Heterogeneous integrated phase modulator based on two-dimensional layered materials

Abstract

Silicon nitride, with ultralow propagation loss and a wide transparency window, offers an exciting platform to explore integrated photonic devices for various emerging applications. It is appealing to combine the intrinsic optical properties of two-dimensional layered materials with high-quality optical waveguides and resonators to achieve functional devices in a single chip. Here we demonstrate a micro-ring resonator-based phase modulator integrated with few-layer MoS 2 . The ionic liquid is employed directly on the surface of MoS 2 to form a capacitor configuration. The effective index of the composite MoS 2 – SiN waveguide can be modulated via adjusting bias voltages to achieve different charged doping induced electro-refractive responses in MoS 2 film.
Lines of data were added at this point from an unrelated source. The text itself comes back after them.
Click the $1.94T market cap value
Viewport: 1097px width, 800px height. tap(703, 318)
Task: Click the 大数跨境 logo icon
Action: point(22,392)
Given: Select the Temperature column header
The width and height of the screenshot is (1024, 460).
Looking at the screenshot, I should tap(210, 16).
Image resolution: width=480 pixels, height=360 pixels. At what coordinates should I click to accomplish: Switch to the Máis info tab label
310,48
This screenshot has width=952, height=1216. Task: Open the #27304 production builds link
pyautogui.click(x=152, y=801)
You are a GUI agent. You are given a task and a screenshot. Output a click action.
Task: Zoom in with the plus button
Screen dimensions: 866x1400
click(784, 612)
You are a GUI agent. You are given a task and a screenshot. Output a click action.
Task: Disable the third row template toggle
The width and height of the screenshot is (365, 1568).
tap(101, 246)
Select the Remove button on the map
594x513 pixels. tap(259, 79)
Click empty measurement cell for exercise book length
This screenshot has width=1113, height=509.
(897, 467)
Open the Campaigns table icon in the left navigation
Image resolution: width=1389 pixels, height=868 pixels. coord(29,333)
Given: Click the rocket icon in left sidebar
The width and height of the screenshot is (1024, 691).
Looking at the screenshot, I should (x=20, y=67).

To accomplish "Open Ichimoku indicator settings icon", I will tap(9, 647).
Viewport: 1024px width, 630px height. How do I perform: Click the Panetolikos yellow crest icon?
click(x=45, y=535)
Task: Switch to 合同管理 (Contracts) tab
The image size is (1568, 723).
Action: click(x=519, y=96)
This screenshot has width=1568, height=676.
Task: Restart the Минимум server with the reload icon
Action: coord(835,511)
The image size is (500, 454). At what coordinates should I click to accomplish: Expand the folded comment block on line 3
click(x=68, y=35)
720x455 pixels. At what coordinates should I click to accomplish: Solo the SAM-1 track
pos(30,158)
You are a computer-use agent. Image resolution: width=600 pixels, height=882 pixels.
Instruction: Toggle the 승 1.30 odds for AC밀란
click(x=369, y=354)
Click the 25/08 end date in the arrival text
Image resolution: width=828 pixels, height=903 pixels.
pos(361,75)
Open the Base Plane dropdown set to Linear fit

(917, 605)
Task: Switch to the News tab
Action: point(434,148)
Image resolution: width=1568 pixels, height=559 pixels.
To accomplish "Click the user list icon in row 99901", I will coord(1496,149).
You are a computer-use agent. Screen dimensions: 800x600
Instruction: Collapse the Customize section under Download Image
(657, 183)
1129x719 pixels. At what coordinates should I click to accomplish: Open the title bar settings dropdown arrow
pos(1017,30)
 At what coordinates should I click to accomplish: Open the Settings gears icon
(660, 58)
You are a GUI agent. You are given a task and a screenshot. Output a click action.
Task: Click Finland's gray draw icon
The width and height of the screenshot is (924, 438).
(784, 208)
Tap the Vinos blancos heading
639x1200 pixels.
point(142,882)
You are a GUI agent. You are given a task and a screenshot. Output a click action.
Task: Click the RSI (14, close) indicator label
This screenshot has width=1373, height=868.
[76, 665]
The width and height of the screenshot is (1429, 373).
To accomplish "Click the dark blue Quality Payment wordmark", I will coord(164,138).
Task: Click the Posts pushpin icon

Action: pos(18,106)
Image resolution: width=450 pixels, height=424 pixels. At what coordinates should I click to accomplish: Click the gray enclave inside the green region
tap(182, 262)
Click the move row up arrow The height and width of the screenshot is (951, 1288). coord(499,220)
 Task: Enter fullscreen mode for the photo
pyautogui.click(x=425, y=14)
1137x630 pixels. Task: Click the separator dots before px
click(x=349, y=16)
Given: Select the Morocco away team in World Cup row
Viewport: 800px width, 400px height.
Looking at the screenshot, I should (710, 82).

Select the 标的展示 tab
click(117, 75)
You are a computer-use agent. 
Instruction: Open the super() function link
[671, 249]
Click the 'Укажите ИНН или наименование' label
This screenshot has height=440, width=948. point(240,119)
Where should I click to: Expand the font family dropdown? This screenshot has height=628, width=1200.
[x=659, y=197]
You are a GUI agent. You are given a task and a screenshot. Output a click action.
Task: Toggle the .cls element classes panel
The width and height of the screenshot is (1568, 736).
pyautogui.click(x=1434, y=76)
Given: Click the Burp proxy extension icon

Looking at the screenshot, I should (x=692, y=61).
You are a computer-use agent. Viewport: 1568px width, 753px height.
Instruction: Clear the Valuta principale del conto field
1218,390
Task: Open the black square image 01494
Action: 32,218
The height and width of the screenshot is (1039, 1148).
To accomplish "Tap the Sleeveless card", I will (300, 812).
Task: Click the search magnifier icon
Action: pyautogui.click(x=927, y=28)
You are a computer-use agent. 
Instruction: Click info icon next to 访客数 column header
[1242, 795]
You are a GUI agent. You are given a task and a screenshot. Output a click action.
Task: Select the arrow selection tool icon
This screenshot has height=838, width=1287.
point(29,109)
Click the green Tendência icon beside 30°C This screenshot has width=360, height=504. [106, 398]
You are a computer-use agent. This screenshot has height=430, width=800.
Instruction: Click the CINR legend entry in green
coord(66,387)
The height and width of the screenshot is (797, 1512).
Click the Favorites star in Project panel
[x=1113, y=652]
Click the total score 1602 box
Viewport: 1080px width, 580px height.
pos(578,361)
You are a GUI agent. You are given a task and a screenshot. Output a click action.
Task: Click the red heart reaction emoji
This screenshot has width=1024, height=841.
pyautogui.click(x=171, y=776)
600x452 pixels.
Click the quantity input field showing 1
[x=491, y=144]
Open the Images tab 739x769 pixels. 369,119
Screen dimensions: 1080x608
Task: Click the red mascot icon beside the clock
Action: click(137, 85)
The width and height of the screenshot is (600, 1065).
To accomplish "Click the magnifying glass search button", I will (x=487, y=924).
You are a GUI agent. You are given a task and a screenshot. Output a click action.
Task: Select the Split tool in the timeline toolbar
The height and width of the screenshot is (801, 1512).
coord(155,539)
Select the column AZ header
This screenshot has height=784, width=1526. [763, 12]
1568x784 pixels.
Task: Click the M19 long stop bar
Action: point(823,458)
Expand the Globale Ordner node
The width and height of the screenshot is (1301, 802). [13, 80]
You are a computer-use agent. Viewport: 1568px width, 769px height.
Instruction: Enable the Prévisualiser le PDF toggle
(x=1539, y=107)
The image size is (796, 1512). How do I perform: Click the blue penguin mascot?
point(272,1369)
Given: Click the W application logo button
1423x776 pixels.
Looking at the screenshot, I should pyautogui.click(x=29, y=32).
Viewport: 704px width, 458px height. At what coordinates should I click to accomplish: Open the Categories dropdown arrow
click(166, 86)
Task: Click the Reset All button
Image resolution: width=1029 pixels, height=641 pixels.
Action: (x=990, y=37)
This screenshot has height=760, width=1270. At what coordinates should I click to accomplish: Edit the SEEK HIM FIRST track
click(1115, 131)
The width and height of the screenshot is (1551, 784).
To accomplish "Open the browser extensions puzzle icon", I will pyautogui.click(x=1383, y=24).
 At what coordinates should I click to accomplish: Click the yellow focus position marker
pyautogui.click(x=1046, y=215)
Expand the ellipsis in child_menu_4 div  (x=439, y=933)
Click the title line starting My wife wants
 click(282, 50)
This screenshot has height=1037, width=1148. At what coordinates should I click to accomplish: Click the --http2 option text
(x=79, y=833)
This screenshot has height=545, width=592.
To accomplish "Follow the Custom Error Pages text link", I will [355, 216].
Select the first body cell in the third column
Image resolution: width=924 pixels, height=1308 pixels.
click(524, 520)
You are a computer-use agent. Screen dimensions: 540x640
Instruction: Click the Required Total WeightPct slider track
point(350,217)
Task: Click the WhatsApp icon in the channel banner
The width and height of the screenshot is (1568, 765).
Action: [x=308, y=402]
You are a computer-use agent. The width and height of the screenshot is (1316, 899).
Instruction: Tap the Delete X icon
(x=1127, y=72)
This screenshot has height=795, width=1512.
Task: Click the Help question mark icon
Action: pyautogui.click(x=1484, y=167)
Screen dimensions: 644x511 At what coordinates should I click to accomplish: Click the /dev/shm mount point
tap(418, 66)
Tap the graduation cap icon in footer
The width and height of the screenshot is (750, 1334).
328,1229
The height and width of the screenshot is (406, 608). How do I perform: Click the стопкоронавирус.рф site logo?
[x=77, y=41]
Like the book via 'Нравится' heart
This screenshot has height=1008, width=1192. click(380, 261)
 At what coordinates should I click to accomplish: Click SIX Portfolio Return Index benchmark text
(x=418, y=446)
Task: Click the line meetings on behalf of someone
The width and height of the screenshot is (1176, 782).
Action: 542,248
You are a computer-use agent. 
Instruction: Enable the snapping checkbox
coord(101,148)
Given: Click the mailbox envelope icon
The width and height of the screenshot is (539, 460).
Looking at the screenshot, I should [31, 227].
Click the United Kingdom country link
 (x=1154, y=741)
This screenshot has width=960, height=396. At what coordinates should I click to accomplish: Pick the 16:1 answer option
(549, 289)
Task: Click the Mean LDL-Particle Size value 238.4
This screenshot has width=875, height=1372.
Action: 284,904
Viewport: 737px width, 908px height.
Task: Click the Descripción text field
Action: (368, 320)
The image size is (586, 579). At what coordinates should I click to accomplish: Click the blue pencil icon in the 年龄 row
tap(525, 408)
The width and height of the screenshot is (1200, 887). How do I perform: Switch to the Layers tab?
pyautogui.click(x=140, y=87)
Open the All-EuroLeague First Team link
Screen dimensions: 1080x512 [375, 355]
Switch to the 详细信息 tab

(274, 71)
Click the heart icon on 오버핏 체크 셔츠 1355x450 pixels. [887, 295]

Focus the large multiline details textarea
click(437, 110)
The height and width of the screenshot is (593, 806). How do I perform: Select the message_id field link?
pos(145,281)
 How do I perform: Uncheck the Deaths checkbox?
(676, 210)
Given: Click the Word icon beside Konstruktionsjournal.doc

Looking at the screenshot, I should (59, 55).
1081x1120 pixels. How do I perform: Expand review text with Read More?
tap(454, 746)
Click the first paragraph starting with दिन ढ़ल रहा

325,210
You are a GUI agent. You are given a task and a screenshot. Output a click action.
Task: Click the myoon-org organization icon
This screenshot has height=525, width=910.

The maximum effective index modulation of the composite MoS 2 – SiN waveguide can be achieved to 0.45 × 10 − 3 . The phase tuning efficiency is measured to be 29.42 pm/V, corresponding to a V π L of 0.69 V·cm. Since the micro-ring resonator is designed near the critical coupling regime, the coupling condition between the bus waveguide and micro-ring resonator can also be engineered from under-coupling to over-coupling regime during the charged doping process. That can be involved as a degree of freedom for the coupling tailoring. The ability to modulate the effective index with two-dimensional materials and the robust nature of the heterostructure integrated phase modulator could be useful for engineering reliable ultra-compact and low-power-consumption integrated photonic devices.